Über ein Wirken des Titus in Dalmatien ist uns aus anderen Quellen nichts bekannt. Interessant ist, dass Lukas hier als einziger verbliebener Gefährte des Paulus genannt wird. Es wäre wirklich sehr interessant zu erfahren, wie es damals gewesen ist, in welchen persönlichen Beziehungen die großen Heiligen der frühen Christenheit zueinander gestanden sind. Wie eng war Lukas als Verfasser der Apostelgeschichte mit Paulus verbunden? Wenn hier mit Markus und Lukas die beiden Evangelisten gemeint sind, wie gut kannten sie sich? Oder sind hier doch spätere Apostelschüler am Werk, die bestrebt sind, die großen Persönlichkeiten in eine Beziehung zueinander zu stellen, die sie nie gehabt haben?
Die Frühzeit des Christentums war sicher eine spannende Zeit, über die wir aber leider viel zu wenig wissen. Die Apostelgeschichte und die Paulusbriefe geben uns Einblicke, die aber in gewisser Weise auch geprägt sind von persönlichen Interessen und der Tendenz, die Frühzeit des Christentums zu idealisieren.

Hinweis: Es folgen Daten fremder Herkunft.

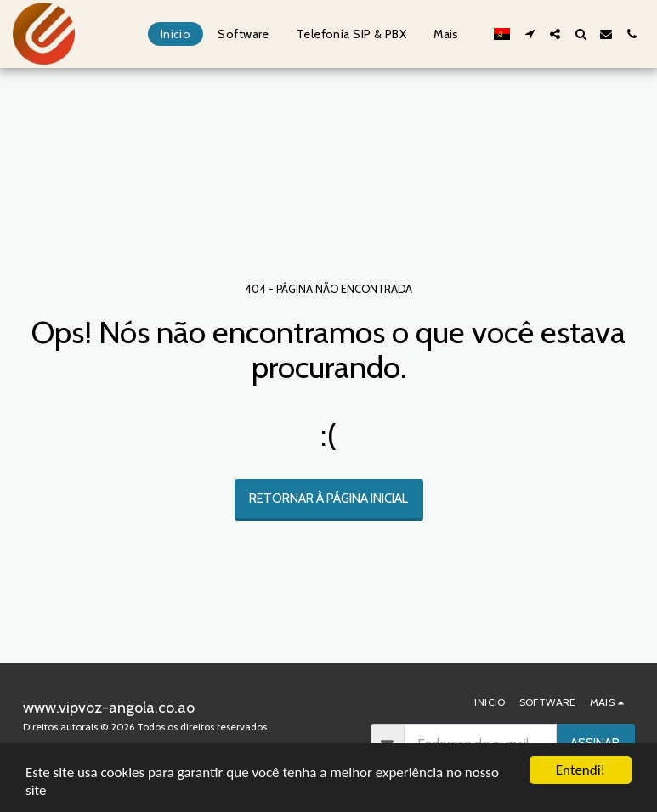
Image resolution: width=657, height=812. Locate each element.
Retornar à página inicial (328, 499)
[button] (530, 34)
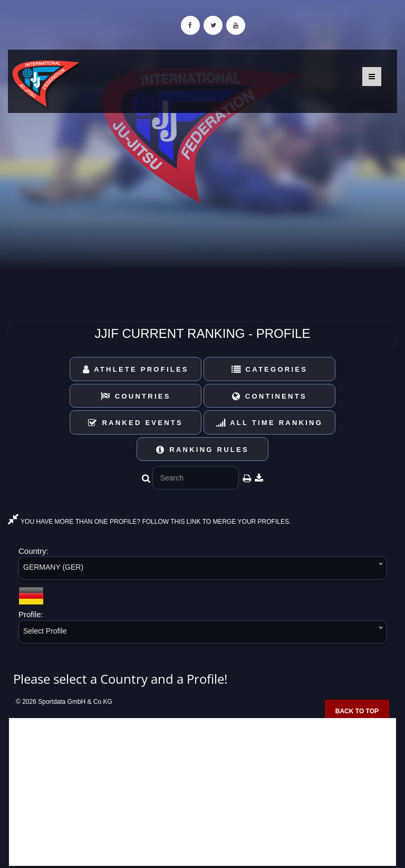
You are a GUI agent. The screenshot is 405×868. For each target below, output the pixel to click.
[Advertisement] (202, 792)
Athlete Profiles (136, 369)
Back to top (357, 711)
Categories (269, 369)
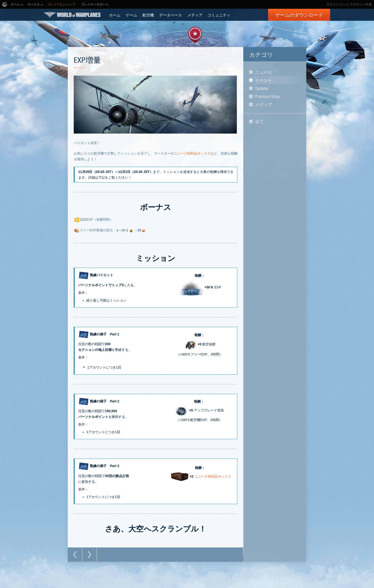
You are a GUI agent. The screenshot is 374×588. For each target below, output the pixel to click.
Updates (262, 88)
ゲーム (131, 15)
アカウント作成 (361, 4)
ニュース (263, 72)
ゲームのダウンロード (299, 15)
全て (259, 121)
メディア (195, 15)
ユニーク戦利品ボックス (192, 153)
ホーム (115, 15)
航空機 (148, 15)
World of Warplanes (72, 15)
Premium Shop (267, 96)
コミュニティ (219, 15)
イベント (263, 80)
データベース (170, 15)
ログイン (333, 4)
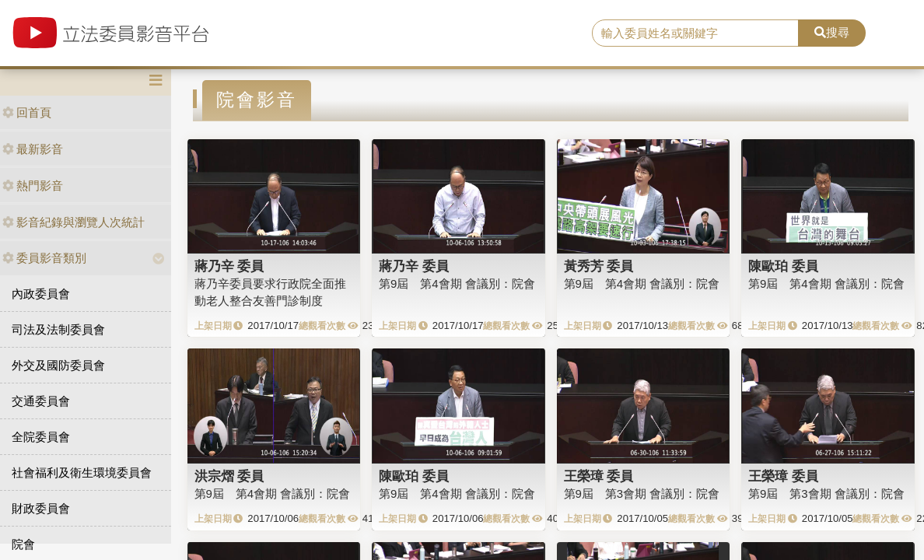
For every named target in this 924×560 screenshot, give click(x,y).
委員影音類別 (44, 257)
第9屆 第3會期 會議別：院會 (642, 493)
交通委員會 (40, 401)
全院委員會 (40, 436)
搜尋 (831, 32)
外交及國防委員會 (58, 365)
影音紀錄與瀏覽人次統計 (73, 222)
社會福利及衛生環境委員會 (82, 472)
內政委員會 (40, 293)
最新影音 (33, 149)
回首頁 (26, 112)
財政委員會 (40, 508)
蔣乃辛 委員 (229, 266)
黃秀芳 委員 (599, 266)
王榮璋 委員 (599, 476)
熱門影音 (33, 185)
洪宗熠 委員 (229, 476)
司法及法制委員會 (58, 329)
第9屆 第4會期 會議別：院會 (457, 283)
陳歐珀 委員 (783, 266)
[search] (695, 33)
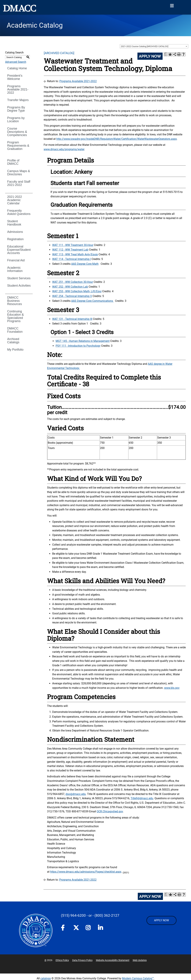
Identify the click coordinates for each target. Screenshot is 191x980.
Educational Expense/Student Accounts (19, 250)
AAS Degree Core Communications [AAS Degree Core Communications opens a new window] (92, 301)
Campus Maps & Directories (19, 173)
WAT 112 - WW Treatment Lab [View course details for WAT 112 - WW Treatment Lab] (70, 250)
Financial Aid (16, 260)
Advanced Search (16, 62)
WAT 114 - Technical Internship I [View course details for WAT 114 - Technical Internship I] (71, 259)
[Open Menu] (172, 6)
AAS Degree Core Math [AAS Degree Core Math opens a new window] (85, 264)
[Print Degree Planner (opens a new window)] (165, 54)
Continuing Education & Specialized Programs (15, 316)
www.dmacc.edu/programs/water (64, 149)
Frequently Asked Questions (19, 212)
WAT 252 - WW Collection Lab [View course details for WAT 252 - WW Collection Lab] (70, 286)
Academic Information (15, 269)
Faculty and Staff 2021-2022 (19, 183)
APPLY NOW (161, 920)
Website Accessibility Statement (112, 960)
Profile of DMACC (13, 162)
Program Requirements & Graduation (18, 146)
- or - (90, 915)
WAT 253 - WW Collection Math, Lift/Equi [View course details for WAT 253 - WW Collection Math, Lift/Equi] (77, 291)
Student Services (19, 278)
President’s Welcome (15, 77)
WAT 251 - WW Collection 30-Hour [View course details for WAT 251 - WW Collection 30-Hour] (72, 282)
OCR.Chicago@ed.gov (110, 811)
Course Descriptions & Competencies (17, 132)
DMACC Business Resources (14, 301)
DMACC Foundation (15, 330)
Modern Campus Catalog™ (138, 978)
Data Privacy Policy (82, 960)
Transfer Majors (18, 100)
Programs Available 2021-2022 (18, 89)
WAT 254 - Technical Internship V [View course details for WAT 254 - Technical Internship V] (72, 296)
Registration (15, 239)
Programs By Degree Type (16, 109)
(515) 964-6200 (73, 915)
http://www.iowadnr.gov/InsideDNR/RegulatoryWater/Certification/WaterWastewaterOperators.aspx (117, 139)
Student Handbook (14, 223)
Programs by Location (16, 119)
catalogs (45, 978)
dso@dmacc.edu (75, 794)
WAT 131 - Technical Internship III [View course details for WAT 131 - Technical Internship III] (72, 319)
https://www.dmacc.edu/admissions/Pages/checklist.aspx (86, 872)
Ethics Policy (62, 960)
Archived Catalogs (13, 340)
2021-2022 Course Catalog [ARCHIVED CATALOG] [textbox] (144, 46)
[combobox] (154, 46)
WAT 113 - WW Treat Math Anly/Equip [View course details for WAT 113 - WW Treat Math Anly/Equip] (75, 255)
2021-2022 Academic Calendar (14, 200)
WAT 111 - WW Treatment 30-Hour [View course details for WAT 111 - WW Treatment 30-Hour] (73, 245)
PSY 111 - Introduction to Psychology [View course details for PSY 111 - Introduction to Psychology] (78, 346)
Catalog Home (17, 68)
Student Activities (19, 285)
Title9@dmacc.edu (142, 798)
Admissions (15, 232)
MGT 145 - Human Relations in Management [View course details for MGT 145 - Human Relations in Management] (82, 341)
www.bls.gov (172, 688)
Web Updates (140, 960)
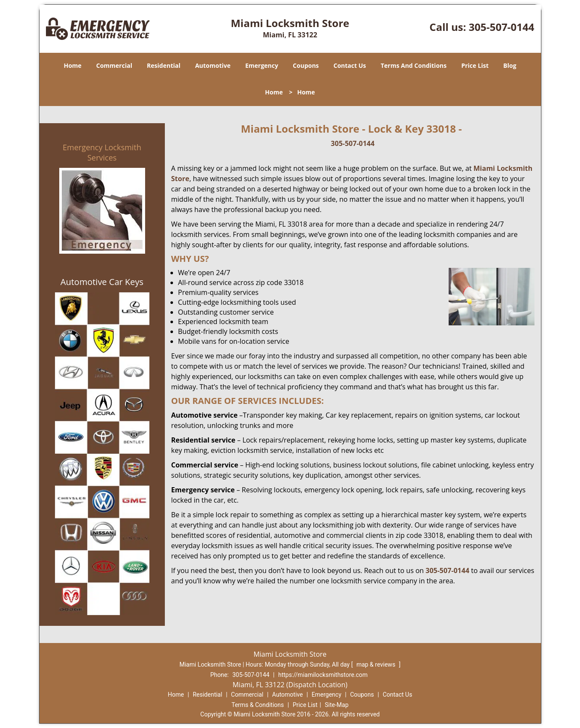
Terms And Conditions (414, 65)
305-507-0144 (501, 27)
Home (72, 65)
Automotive (213, 65)
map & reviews (377, 664)
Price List (475, 65)
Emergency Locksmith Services (102, 152)
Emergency (261, 65)
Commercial (114, 65)
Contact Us (350, 65)
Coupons (306, 65)
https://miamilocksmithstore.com (323, 675)
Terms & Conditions (258, 705)
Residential (164, 65)
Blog (510, 65)
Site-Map (337, 705)
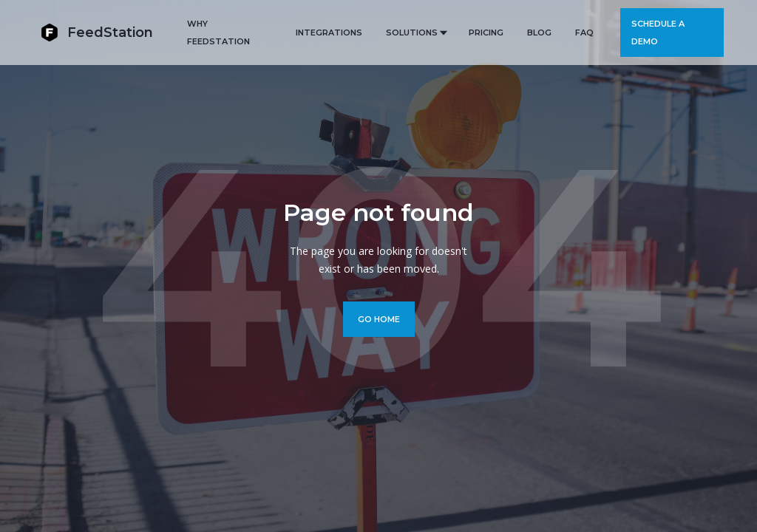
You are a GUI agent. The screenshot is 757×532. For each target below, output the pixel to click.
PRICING (486, 33)
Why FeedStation (218, 33)
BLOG (539, 33)
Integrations (329, 33)
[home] (97, 32)
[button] (415, 33)
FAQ (584, 33)
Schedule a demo (658, 33)
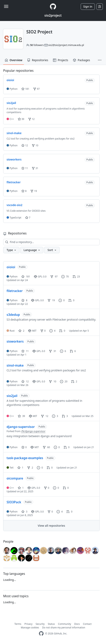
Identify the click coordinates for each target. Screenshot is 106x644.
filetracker (14, 291)
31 (35, 168)
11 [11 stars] (25, 351)
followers (37, 45)
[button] (100, 60)
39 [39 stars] (21, 416)
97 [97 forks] (54, 276)
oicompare (15, 478)
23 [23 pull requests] (76, 276)
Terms (18, 624)
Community (64, 624)
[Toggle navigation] (6, 6)
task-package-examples (25, 458)
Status (51, 624)
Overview (13, 60)
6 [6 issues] (63, 351)
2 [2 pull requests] (74, 382)
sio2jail (12, 396)
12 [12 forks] (44, 416)
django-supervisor (21, 427)
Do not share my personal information (64, 628)
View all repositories (51, 526)
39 (21, 119)
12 (31, 119)
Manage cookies (30, 628)
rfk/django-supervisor (33, 431)
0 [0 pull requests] (71, 300)
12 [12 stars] (25, 382)
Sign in (88, 6)
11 (24, 168)
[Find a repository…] (51, 242)
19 (33, 191)
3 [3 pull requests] (65, 416)
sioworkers (15, 341)
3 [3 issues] (55, 416)
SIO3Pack (14, 502)
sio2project (53, 15)
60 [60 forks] (46, 447)
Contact (87, 624)
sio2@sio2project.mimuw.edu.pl (66, 45)
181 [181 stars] (26, 276)
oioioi (11, 267)
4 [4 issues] (52, 331)
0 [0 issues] (62, 300)
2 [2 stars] (21, 331)
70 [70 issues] (65, 276)
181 (25, 89)
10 (35, 145)
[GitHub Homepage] (41, 634)
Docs (77, 624)
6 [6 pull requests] (73, 351)
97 (36, 89)
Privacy (28, 624)
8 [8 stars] (24, 300)
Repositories (38, 60)
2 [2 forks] (30, 468)
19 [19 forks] (51, 300)
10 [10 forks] (52, 382)
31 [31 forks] (52, 351)
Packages (81, 60)
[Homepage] (53, 6)
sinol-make (15, 365)
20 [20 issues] (64, 382)
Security (40, 624)
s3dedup (13, 314)
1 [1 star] (20, 468)
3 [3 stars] (24, 512)
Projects (60, 60)
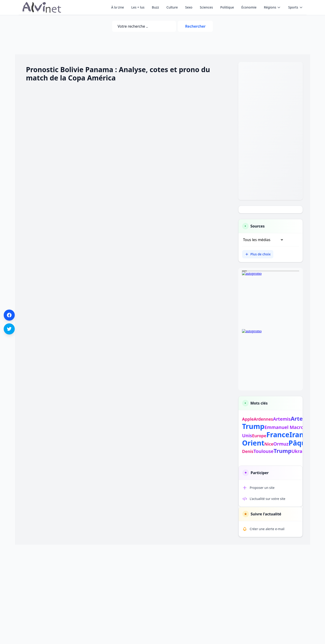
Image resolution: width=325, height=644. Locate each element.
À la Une (117, 7)
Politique (227, 7)
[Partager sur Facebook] (9, 315)
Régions (272, 7)
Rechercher (195, 26)
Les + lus (138, 7)
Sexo (189, 7)
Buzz (155, 7)
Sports (295, 7)
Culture (172, 7)
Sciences (206, 7)
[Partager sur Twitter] (9, 329)
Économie (249, 7)
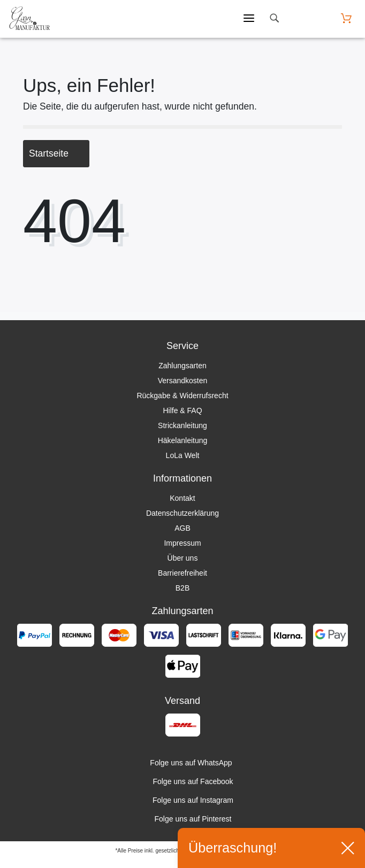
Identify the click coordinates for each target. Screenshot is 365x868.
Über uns (182, 558)
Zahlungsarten (182, 366)
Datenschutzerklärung (182, 513)
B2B (182, 588)
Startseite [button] (56, 153)
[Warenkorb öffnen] (346, 18)
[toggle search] (274, 18)
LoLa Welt (182, 455)
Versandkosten (182, 381)
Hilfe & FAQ (182, 410)
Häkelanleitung (182, 440)
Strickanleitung (182, 425)
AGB (182, 528)
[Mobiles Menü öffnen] (249, 19)
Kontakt (182, 498)
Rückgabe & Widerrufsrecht (182, 396)
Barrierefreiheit (182, 573)
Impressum (182, 543)
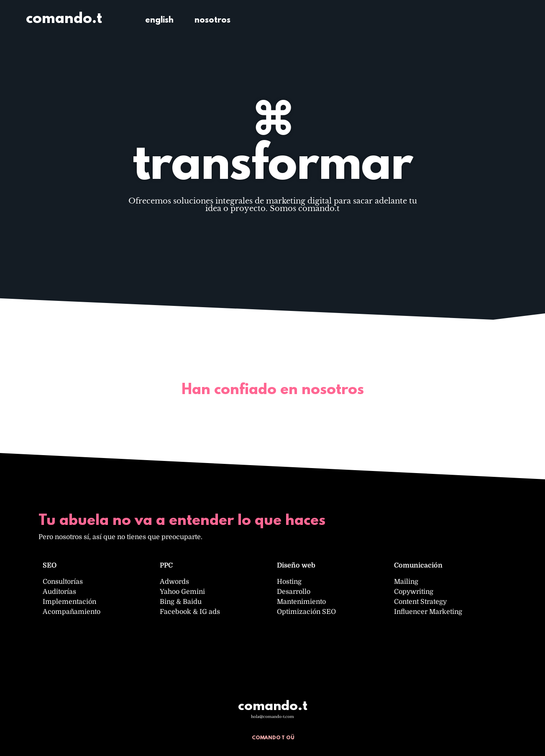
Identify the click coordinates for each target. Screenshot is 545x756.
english (159, 20)
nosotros (212, 20)
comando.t (64, 19)
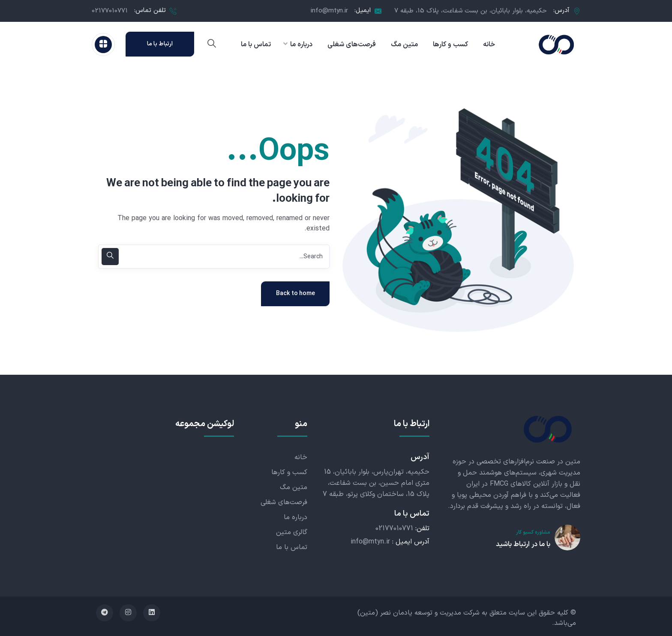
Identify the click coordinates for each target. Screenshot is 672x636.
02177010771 (110, 11)
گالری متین (291, 532)
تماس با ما (291, 547)
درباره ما (295, 517)
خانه (301, 457)
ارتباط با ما (160, 44)
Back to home (295, 293)
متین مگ (294, 487)
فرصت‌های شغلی (284, 502)
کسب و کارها (289, 472)
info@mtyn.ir (329, 11)
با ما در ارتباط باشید (523, 544)
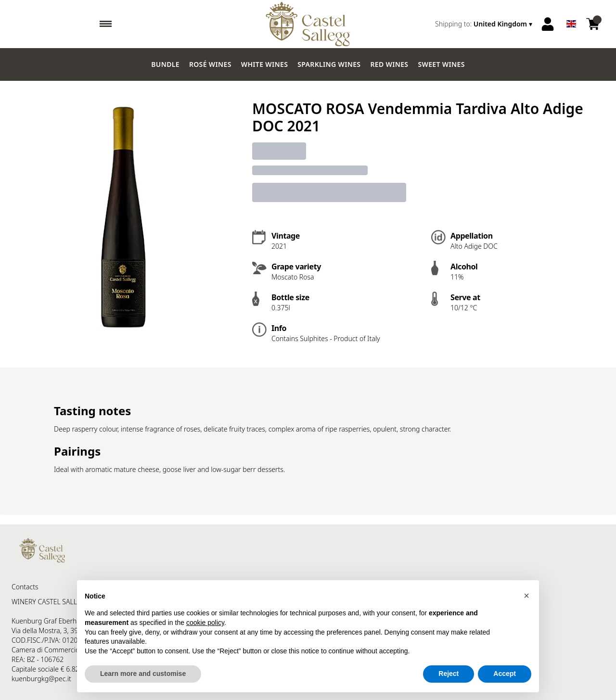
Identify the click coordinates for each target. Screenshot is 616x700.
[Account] (548, 24)
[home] (308, 24)
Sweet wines (441, 64)
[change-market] (485, 24)
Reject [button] (449, 674)
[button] (526, 596)
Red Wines (389, 64)
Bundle (165, 64)
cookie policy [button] (205, 623)
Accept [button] (504, 674)
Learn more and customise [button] (143, 674)
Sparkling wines (329, 64)
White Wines (265, 64)
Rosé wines (210, 64)
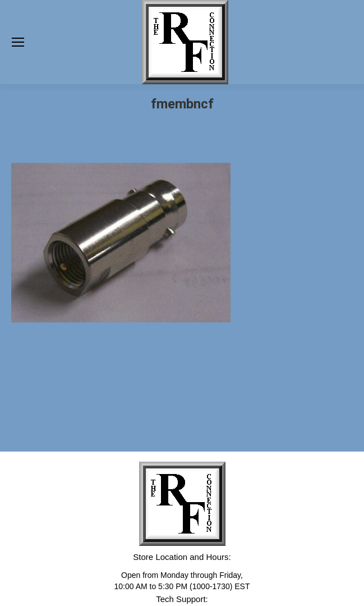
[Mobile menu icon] (18, 42)
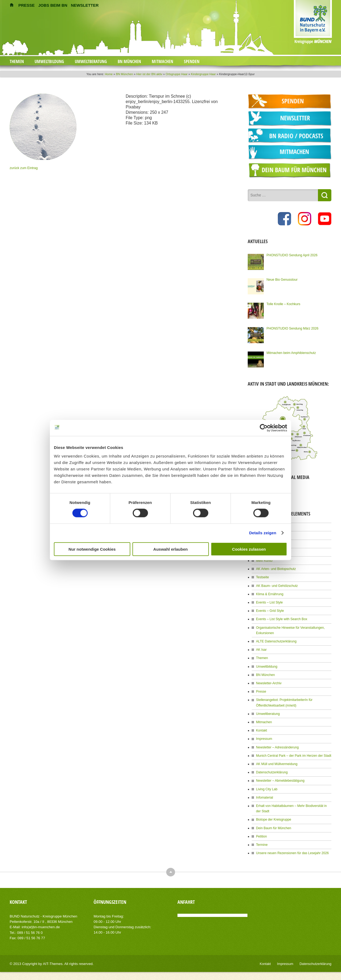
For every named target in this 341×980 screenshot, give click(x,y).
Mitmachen (162, 61)
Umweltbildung (49, 61)
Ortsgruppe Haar (177, 74)
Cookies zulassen (249, 549)
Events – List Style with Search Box (281, 618)
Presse (261, 690)
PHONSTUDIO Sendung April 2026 (292, 255)
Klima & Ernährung (270, 593)
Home (109, 74)
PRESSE (27, 5)
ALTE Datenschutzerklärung (276, 640)
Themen (17, 61)
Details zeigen (262, 533)
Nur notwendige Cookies (92, 549)
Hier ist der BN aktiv (149, 74)
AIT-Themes (52, 961)
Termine (262, 842)
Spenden (192, 61)
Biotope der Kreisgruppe (273, 817)
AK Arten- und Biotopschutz (276, 568)
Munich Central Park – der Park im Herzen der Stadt (293, 754)
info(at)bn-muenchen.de (40, 924)
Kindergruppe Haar (203, 74)
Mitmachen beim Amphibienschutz (291, 352)
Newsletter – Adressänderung (277, 745)
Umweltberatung (91, 61)
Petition (261, 834)
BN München (129, 61)
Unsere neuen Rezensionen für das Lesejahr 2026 (292, 851)
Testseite (262, 577)
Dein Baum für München (273, 826)
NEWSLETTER (84, 5)
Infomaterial (264, 795)
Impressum (264, 737)
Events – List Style (269, 601)
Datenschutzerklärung (271, 770)
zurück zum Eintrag (23, 168)
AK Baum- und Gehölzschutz (276, 585)
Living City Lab (266, 787)
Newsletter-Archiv (268, 682)
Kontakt (261, 729)
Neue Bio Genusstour (282, 279)
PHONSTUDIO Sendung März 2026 (292, 328)
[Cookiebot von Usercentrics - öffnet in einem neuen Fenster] (263, 428)
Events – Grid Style (270, 610)
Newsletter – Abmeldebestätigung (280, 779)
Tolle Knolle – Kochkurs (283, 304)
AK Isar (261, 649)
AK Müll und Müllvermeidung (276, 762)
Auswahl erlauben (170, 549)
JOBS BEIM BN (53, 5)
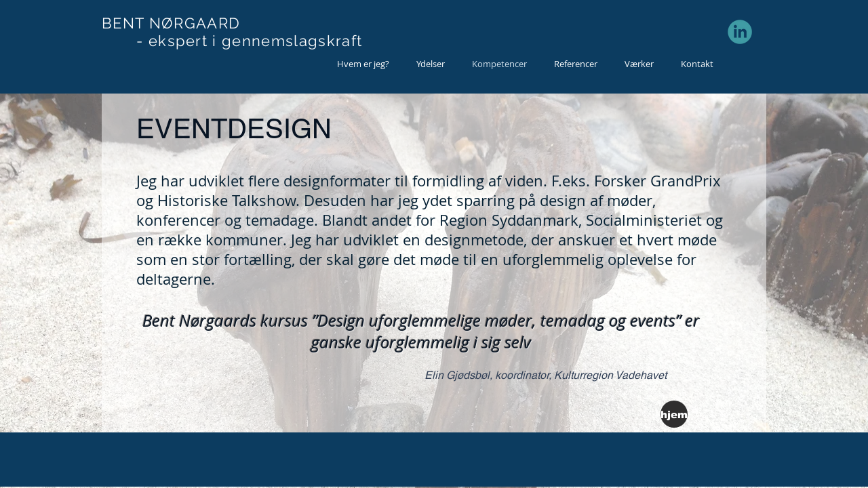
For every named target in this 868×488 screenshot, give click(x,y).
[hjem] (674, 414)
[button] (431, 64)
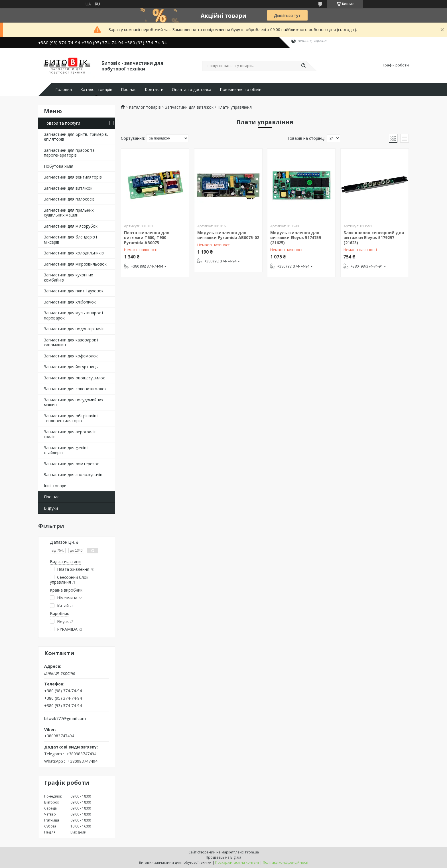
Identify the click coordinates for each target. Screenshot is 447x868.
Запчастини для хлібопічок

Sicher sind solche Zeiten des Aufbruchs, in denen zunächst einmal alles neu ist, sehr interessant. Heute blicken wir auf fast 2000 Jahre Kirchengeschichte zurück und vieles in der Kirche erscheint uns altmodisch und verstaubt. Aber jede Epoche kann zu einer Zeit des Aufbruchs werden. Es lohnt sich, die Briefe des Neuen Testaments und die Apostelgeschichte nicht nur aus dem Blickwinkel frommer Überlieferung zu lesen, sondern auch einmal zu versuchen, zwischen den Zeilen die Brüche und Fehlschläge herauszulesen, die es auch damals gegeben hat und natürlich dann auch zu entdecken, welche Lösungen man schließlich gefunden hat. Titus, dessen Nichterwähnung in der Apostelgeschichte uns nach dem Grund dafür fragen lässt, kann uns ein Begleiter bei dieser Suche sein.